## Texte source
====================
Gustave Charpentier.
L'auteur de Louise et du Couronnement de la Muse, le fondateur de l'oeuvre de Mimi Pinson et du Conservatoire des ouvrières*, le musicien philanthrope bien connu du boulevard Rochechouart, où il ne manque jamais de se poster à l'heure où les petites ouvrières quittent l'atelier. Car M. Charpentier, qui ne travaille pendant la journée qu'en vue du bonheur des petites midinettes, prend plaisir le soir à les saluer "honnêtement" au passage. Aussi est-ce un homme fort occupé et l'on conçoit que depuis son opéra, qui remonte à trois années, il n'ait encore rien produit.
Il travaille une cantate, paraît-il, pour laquelle il faudra un grand nombre de musiciens et une foule compacte de choristes et de danseuses. Où trouver un personnel aussi nombreux, et dont les exigences ne soient pas trop élevées? Voilà ce que se demandait l'éminent compositeur, lorsqu'une idée lui vint: quelque temps après le conservatoire de Mimi Pinson était créé, où toutes les ouvrières de bonne volonté furent admises le soir pour jouer, qui de la harpe, qui du jarret, qui du gosier. Il était bien entendu, pour satisfaire la morale publique, que les ouvrières n'allaient chercher là qu'une distraction honnête et que jamais le mot de théâtre ne serait prononcé dans cette maison. C'était pour égayer leur mère et leur petite sœur que ces demoiselles apprenaient à lever la jambe. Pourtant, quelques semaines après, les plus habiles d'entre elles allaient essayer leur talent dans les concerts de charité, en attendant la grande séance du Trocadéro. Cet adroit compositeur est une victime de la Renommée: il ne se passe pas de jour que les journaux ne nous entretiennent de ce qu'il fait ou de ce qu'il dit, et cependant il assure que personne ne déteste la réclame autant que lui.
====================
## Consignes
**1.** Dans le portrait de Gustave Charpentier, sur quel boulevard le compositeur se poste-t-il quand les ouvrières quittent l'atelier ?
**2.** Réduisez à une courte liste le paragraphe du portrait de Gustave Charpentier qui commence par « Il travaille une cantate », en conservant ses faits principaux.
**3.** Poursuivez le portrait de Gustave Charpentier à partir de sa dernière phrase.

## Matériel brut
====================
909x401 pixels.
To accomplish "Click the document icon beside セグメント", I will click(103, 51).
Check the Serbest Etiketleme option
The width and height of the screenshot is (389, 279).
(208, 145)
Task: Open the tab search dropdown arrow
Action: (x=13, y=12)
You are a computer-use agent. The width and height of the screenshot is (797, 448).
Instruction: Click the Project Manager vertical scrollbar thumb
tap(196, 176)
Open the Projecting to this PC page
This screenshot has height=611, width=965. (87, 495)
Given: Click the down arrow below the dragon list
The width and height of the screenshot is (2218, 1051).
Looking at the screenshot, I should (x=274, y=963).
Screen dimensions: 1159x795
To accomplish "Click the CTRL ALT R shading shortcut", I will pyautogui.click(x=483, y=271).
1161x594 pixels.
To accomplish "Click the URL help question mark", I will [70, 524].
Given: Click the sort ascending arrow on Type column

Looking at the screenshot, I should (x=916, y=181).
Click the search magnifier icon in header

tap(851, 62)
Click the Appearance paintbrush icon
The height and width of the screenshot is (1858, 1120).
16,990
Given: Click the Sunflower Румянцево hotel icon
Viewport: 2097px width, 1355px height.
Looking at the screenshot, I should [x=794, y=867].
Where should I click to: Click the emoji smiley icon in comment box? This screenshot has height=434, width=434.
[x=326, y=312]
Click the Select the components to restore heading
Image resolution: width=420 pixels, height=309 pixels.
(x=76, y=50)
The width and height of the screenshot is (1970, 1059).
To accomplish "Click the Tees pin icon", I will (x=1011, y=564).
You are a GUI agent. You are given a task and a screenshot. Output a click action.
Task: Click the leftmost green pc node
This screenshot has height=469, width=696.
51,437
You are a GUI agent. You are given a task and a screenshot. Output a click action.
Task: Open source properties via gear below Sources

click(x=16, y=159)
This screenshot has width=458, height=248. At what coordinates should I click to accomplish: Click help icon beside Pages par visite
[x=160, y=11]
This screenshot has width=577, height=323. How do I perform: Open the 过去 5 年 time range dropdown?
====================
## Corrigés
**1.** Sur le boulevard Rochechouart.

**2.**
- Charpentier préparerait une cantate qui demande un grand nombre de musiciens, de choristes et de danseuses.
- Pour réunir un personnel nombreux et peu exigeant, il crée le conservatoire de Mimi Pinson, ouvert le soir aux ouvrières de bonne volonté, qui y pratiquent la harpe, la danse ou le chant.
- Pour satisfaire la morale publique, il s'agit officiellement d'une distraction honnête, destinée à égayer la famille, et le mot de théâtre ne doit jamais y être prononcé.
- Quelques semaines plus tard, les plus habiles se produisent déjà dans des concerts de charité, en attendant la grande séance du Trocadéro.
- Les journaux parlent de lui chaque jour, mais il assure que personne ne déteste la réclame autant que lui.

**3.**
Déjà, lorsqu'il était pensionnaire de l'Académie de France, à Rome, se manifestait sa modestie: il avait alors adopté pour costume une toge rouge vermillon, ce qui lui permettait de passer inaperçu dans les rues de la ville. Mais où cette modestie de violette tourna à l'humilité, ce fut lors de la première de Louise au théâtre d'Alger. La salle était comble et le beau Gustave, bien peigné, en habit et cravate blanche, se tenait, souriant, dans une loge d'avant-scène, entièrement garnie de fleurs. On eût dit un portrait vivant dans un cadre de roses, d’œillets et de lis. Et l'humble musicien se levait, s'inclinait, se rasseyait pour se lever encore aux applaudissements de la foule. Et il prononça même un discours! Ah! comme il dut souffrir!...
L'activité de Charpentier déborde de sa personne; si elle n'est pas plus féconde en œuvres de valeur, c'est qu'elle se disperse un peu et que M. Charpentier veut être à la fois musicien, poète et philosophe.
Il a écrit lui-même le livret de son opéra comme Wagner, mais Wagner était un homme de génie, tandis que M. Charpentier a écrit dans un style pénible une pièce d'intérêt contestable.
En tant que philosophe, il s'est efforcé de prouver que la liberté est un droit et le plaisir un devoir.
C'est en vertu de ces principes qu'il avait installé à l'Académie de Rome une jeune Muse; le directeur l'ayant appris pendant que M. Charpentier était en voyage, pria la déesse de revenir lorsqu'elle aurait obtenu le Prix de Rome, ce qui fâcha vivement le compositeur, à son retour, contre M. Hébert.
Ajoutons que M. Charpentier prépare la suite de Louise, dans laquelle nous verrons probablement ce que deviennent les jeunes filles qui se laissent enlever.
Il y aura une scène d'hôpital d'un réalisme saisissant où des soins de toute nature seront donnés aux malades.
Jean-Louis.
Mon Dimanche, revue populaire illustrée, 26 juillet 1903.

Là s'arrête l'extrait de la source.